■ ABOUT THIS TASK
Copy the lines exactly as they appear, starting with the first line of the records and ending with the line that contains "Given: Click inside".

■ SOURCE RECORDS
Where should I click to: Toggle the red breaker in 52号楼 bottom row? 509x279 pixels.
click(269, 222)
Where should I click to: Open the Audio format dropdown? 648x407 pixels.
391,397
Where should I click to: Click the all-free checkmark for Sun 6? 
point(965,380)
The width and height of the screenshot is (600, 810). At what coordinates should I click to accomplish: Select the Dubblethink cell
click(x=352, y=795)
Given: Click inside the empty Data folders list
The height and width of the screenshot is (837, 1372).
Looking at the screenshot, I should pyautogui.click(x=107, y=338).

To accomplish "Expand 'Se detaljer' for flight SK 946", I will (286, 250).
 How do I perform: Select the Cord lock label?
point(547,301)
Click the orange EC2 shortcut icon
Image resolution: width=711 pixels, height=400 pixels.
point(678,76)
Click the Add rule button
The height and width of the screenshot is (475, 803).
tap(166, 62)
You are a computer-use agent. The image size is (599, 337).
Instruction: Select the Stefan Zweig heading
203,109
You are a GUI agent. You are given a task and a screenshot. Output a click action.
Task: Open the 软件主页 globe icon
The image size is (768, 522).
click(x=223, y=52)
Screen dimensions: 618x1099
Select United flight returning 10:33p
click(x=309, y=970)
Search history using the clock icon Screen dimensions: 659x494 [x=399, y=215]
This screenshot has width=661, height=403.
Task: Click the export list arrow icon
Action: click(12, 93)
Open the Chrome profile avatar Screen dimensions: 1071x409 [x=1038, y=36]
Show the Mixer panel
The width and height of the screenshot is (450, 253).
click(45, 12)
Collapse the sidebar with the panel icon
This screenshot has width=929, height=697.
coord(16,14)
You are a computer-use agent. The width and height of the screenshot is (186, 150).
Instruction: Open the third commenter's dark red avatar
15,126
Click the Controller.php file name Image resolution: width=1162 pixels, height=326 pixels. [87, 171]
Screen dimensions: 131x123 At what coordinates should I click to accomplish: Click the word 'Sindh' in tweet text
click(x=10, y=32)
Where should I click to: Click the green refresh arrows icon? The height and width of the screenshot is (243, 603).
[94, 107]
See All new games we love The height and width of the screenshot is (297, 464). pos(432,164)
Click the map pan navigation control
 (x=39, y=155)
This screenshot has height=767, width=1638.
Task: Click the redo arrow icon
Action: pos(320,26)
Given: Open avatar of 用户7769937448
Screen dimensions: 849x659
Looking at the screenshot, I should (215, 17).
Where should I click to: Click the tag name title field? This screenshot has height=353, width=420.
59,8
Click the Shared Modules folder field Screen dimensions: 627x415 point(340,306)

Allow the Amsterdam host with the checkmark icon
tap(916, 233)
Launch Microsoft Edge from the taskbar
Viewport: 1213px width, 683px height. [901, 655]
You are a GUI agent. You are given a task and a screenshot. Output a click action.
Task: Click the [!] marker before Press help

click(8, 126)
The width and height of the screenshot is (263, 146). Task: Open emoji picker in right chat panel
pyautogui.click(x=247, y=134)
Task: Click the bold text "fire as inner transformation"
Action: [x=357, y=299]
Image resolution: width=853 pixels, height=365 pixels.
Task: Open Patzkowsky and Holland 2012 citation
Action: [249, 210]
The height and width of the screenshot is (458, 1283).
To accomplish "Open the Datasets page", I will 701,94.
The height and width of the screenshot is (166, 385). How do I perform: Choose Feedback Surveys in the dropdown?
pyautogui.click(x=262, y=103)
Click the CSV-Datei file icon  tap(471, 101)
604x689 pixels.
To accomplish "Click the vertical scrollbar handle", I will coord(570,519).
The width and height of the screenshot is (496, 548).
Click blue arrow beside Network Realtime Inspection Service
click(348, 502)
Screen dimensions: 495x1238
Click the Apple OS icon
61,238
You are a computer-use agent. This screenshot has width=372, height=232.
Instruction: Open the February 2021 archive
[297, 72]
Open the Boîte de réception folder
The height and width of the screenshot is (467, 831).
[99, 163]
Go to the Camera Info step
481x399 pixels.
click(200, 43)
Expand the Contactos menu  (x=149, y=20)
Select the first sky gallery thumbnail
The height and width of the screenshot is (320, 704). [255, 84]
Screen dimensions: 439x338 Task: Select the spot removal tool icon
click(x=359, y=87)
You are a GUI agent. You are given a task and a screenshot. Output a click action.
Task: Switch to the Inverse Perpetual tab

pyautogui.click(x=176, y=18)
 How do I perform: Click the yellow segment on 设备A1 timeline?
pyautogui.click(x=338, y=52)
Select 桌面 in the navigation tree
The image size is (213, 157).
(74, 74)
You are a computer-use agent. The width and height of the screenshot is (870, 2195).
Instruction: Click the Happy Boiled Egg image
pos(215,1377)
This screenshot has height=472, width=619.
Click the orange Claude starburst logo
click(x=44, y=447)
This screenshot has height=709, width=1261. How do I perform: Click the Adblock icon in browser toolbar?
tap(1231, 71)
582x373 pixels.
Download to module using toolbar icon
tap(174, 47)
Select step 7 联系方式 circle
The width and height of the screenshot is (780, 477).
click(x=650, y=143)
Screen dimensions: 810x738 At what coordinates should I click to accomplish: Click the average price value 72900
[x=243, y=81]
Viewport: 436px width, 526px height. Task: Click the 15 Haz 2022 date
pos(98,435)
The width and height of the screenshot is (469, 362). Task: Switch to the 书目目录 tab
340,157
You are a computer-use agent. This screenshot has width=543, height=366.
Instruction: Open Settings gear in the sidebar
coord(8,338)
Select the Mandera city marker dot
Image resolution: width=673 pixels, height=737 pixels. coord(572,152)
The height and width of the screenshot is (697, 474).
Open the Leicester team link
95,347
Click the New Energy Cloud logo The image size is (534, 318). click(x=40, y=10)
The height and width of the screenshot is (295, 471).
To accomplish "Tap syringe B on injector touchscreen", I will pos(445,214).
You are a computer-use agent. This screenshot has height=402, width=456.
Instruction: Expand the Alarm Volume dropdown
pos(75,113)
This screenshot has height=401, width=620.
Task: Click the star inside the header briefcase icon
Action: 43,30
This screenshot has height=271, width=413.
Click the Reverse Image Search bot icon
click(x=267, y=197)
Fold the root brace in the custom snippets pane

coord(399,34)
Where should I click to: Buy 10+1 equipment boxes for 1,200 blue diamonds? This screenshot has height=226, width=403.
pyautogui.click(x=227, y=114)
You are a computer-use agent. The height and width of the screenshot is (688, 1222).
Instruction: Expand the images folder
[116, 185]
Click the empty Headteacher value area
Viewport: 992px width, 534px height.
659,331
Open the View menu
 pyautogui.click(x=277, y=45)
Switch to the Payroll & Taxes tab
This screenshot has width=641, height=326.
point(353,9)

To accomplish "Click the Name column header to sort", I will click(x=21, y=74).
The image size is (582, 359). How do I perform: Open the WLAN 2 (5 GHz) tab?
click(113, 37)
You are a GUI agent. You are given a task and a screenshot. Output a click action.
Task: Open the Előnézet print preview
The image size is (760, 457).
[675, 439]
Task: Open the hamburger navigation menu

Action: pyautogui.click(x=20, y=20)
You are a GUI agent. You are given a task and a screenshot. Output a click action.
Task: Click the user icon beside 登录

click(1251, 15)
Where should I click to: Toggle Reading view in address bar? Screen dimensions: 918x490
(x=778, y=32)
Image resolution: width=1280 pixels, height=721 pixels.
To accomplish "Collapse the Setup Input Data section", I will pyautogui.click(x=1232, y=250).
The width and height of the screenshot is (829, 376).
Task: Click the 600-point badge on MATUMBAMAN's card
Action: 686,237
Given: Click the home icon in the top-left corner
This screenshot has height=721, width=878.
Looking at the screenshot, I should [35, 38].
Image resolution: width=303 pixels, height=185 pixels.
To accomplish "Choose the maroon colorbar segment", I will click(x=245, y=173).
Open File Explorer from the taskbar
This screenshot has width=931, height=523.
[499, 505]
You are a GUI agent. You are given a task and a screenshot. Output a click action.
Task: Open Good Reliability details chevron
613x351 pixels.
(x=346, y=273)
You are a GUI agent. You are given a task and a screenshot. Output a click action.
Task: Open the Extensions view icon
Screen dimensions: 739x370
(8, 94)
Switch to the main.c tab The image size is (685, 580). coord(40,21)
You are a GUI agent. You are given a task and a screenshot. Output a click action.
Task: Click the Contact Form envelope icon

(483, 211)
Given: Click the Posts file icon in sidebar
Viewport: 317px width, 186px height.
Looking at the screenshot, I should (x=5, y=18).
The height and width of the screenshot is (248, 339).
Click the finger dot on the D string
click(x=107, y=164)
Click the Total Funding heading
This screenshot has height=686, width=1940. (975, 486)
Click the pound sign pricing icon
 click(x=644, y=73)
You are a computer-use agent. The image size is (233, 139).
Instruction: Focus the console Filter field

■ RESPONSE TO THIS TASK
Where should I click to: Toggle the red breaker in 52号楼 bottom row? 509x279 pixels.
click(269, 222)
Where should I click to: Open the Audio format dropdown? 648x407 pixels.
391,397
Where should I click to: Click the all-free checkmark for Sun 6? 
point(965,380)
The width and height of the screenshot is (600, 810). At what coordinates should I click to accomplish: Select the Dubblethink cell
click(x=352, y=795)
Given: Click inside the empty Data folders list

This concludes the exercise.